Yesterday, over at thepiehole, ellipticcurve made a post relating to a comment I made about Season 2 vs. Season 1 Pushing Daisies. Basically, my position was that Season 2 had gone downhill from Season 1 because the show had deviated from its more self-contained quirky-procedural model (wherein a crime was solved every episode) to a model where the focus seemed to be more on expanding the story of the main characters, with the procedural going by the wayside. I felt this is similar to what happened to Moonlighting, a series that started off strong, but went downhill when the stories moved from the focus on the crimes to the focus on the relationship between David and Maddie.
The thinking hit me again today whilst I was moving some episodes of Heroes from the DVR to DVD. The series has gone downhill because it has lost its focus and gotten too complicated. It is now too difficult for anyone but a fanboy or fangirl to get into. Did the fans push it that way? Did the writers, trying to serve the fans and not the viewers?
This got me to thinking about the recent move of NBC with respect to Jay Leno. Jay has been given the 10pm slot Monday through Friday to do a variation of his existing show. This saves NBC money by reducing the number of hours of primetime they have to program (perhaps now as low as 10 hrs/wk, given they’ve given Saturday to repeats encores, and Sunday to football), but it also loses what used to be the best hours of television.
10 PM on NBC used to be the home of great dramas. Hill Street Blues. St. Elsewhere. ER. Law and Order. Looking at all the networks, this used to be just a great time period. Cagney and Lacey. Lou Grant. Boston Legal. Now the viewership has gone by the wayside. What made this programs great was great writing, slow character development, the ability to join the series in the middle and not be lost. Have we stopped writing like that? I think the networks have. They’ve gone instead for long storylines. Where that might work for prime-time soaps such as Dallas, I don’t believe it can be sustained for shows like Heroes or Pushing Daisies. These shows needed a time limitation from day one — a guaranteed arc, a multi-year miniseries.
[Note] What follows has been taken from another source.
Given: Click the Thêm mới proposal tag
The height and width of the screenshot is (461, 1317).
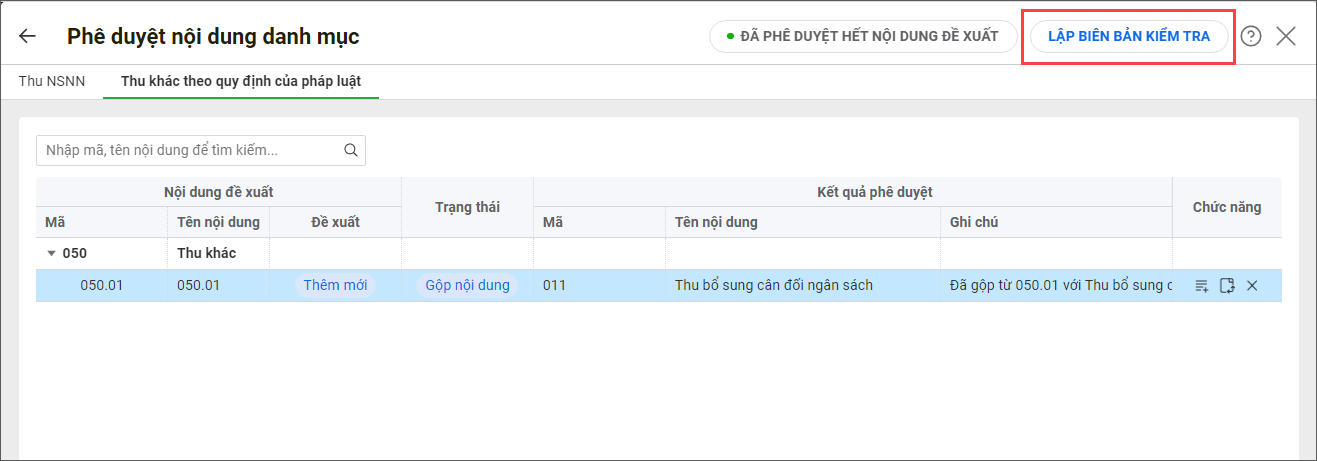Looking at the screenshot, I should pos(335,286).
Good writing makes good shows, but good shows don’t exist just for the fans. The good writing has to be such that new viewers can be drawn into the story, that they can pick up enough so they might want to explore back stories, if that is even necessary. Many of our long-lasting shows have learned this: Psych, Monk, Law and Order, Numbers, CSI. When the show moves to quickly as a fan darling, and seems to move to serve the fans, it flames and burns out. I think that is why Pushing Daisies faltered in year 2, and why Heroes stumbled as well. We have yet to see if Life on Mars (US) will do this.
Can you come up with some additional examples? Counterexamples?